* _YOUR GOAL_:
Gather every line below that contains the word "recording" and copy each of those lines in full.

+++++

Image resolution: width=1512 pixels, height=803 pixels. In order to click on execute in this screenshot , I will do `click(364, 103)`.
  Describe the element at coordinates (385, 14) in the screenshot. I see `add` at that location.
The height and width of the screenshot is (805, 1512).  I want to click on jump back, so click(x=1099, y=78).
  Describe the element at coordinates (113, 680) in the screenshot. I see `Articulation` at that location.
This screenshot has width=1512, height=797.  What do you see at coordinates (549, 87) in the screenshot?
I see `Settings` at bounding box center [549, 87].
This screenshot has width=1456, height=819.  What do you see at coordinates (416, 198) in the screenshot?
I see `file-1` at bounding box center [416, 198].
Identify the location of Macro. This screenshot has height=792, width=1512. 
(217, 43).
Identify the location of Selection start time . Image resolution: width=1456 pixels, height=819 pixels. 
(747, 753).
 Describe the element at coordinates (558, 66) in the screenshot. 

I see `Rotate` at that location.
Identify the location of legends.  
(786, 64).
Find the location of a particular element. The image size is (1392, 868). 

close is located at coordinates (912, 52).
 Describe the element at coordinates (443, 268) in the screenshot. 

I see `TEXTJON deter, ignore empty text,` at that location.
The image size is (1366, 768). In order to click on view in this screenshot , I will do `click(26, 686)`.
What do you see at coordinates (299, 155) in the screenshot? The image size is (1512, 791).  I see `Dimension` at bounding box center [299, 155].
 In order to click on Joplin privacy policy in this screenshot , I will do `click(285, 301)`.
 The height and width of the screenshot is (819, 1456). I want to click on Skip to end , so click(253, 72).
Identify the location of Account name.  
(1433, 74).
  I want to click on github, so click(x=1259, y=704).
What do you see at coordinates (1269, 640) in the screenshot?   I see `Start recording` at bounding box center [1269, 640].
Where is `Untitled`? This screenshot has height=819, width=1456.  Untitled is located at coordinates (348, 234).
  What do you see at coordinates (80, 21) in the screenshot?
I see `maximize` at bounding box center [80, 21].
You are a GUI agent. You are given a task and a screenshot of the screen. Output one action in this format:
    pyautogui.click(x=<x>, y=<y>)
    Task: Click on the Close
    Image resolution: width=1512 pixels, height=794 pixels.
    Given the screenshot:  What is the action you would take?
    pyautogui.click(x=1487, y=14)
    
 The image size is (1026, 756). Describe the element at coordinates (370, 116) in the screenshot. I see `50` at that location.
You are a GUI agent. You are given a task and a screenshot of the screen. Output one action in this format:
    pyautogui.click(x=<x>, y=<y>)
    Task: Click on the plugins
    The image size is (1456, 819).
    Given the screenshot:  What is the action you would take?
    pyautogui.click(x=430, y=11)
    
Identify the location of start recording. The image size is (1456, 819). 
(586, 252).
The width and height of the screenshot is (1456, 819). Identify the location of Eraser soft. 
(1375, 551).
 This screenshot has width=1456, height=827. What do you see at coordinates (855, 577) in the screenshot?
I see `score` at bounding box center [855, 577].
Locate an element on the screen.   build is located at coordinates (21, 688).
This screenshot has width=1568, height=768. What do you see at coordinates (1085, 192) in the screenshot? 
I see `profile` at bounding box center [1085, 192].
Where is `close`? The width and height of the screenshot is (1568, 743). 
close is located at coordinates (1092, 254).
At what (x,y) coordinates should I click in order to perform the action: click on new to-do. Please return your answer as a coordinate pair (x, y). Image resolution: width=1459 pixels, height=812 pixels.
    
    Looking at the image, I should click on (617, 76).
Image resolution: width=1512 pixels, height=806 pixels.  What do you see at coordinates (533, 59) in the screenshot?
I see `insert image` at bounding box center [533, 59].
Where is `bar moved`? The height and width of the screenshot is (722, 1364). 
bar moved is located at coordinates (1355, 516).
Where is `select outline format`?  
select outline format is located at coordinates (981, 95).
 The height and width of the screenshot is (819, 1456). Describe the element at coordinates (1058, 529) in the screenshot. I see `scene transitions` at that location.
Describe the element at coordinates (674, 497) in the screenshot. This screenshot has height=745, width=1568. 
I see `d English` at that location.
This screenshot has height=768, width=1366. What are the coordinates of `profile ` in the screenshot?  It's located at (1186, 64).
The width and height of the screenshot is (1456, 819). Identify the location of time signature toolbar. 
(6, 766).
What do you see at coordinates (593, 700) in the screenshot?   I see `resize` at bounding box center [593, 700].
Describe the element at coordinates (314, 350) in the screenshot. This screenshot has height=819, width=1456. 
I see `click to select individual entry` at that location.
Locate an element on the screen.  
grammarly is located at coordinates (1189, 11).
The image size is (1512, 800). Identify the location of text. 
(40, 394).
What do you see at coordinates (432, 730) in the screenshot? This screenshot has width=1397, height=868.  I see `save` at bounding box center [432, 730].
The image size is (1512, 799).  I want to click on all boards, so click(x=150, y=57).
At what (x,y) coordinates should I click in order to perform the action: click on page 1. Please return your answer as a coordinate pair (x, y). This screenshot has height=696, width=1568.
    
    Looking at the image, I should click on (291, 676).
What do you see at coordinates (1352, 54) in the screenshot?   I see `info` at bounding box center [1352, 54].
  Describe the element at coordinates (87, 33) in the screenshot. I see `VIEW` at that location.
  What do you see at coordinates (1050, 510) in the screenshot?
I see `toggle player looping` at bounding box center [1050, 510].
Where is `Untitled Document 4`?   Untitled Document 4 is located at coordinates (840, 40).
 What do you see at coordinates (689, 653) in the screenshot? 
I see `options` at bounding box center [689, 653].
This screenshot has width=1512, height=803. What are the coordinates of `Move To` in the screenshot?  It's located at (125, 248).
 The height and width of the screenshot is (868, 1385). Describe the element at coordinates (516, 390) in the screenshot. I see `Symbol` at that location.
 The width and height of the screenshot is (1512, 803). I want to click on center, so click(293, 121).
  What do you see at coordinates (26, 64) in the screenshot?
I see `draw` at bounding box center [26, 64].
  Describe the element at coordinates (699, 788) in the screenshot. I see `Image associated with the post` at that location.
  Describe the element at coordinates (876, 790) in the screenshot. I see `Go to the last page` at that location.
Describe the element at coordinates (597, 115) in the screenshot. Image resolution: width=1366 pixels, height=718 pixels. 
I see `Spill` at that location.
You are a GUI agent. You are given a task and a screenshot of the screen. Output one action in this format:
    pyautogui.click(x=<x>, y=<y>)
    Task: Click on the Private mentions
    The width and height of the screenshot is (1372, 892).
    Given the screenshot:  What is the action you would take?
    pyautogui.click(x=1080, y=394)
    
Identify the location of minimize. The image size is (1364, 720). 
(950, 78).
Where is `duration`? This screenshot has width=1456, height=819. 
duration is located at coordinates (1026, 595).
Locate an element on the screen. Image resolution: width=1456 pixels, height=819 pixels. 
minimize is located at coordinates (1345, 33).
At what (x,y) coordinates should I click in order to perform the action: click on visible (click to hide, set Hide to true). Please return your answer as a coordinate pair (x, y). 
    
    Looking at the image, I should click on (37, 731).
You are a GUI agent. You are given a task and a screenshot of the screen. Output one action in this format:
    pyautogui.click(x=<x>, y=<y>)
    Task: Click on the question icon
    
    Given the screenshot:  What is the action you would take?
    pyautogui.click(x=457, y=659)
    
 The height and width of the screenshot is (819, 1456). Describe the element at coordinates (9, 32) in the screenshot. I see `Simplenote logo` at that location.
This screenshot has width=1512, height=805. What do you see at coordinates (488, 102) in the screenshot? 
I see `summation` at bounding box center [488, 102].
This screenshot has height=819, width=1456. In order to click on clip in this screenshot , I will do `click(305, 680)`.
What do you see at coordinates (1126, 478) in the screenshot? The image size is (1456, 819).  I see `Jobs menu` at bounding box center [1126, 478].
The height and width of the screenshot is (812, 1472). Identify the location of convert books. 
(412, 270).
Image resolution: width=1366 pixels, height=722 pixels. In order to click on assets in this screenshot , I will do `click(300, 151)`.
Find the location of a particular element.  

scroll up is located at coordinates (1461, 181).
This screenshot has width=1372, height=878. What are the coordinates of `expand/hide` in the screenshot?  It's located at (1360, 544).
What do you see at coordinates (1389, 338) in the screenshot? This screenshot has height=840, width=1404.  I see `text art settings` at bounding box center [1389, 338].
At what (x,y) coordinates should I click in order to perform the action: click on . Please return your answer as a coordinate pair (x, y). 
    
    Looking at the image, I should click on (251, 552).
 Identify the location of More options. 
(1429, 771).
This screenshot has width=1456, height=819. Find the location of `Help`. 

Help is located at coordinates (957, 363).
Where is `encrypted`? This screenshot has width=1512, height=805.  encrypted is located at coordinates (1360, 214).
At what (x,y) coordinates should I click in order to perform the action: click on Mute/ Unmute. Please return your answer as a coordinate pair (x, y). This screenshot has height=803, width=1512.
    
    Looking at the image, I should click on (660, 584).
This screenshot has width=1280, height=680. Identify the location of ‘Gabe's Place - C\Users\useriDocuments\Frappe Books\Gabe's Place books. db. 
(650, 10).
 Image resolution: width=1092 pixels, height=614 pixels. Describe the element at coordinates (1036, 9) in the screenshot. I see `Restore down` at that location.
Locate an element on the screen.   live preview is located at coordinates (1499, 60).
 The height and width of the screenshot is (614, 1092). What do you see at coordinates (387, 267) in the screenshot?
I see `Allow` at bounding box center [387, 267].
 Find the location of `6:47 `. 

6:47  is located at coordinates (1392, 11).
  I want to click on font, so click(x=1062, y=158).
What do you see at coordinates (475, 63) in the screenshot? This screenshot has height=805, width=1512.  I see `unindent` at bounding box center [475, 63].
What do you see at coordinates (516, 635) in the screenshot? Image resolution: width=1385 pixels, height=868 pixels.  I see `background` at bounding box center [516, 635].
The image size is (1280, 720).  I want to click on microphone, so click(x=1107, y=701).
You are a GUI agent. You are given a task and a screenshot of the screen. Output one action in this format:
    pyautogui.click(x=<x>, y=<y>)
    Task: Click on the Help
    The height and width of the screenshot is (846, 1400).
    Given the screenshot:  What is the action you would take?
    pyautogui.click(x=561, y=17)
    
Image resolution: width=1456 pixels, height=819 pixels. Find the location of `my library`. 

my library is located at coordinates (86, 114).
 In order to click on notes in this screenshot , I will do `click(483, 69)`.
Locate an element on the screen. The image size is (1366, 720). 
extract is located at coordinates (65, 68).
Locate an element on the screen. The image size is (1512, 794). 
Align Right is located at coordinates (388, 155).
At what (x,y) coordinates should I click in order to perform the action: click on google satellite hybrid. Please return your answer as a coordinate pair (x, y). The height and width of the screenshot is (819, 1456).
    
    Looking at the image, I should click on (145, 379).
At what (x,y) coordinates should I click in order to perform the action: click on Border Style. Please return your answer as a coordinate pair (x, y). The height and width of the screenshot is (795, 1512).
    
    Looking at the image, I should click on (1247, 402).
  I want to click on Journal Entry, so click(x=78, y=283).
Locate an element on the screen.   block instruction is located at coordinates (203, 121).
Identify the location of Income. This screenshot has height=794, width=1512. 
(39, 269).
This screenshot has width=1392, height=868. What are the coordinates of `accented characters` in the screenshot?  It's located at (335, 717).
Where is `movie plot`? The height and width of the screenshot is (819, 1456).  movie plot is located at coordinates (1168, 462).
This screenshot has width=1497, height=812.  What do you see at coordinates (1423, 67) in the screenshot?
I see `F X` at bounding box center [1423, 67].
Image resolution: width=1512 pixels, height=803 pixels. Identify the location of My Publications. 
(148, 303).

+++++

* _COMPLETE RESPONSE_:
What do you see at coordinates (1269, 640) in the screenshot?   I see `Start recording` at bounding box center [1269, 640].
Identify the location of start recording. The image size is (1456, 819). 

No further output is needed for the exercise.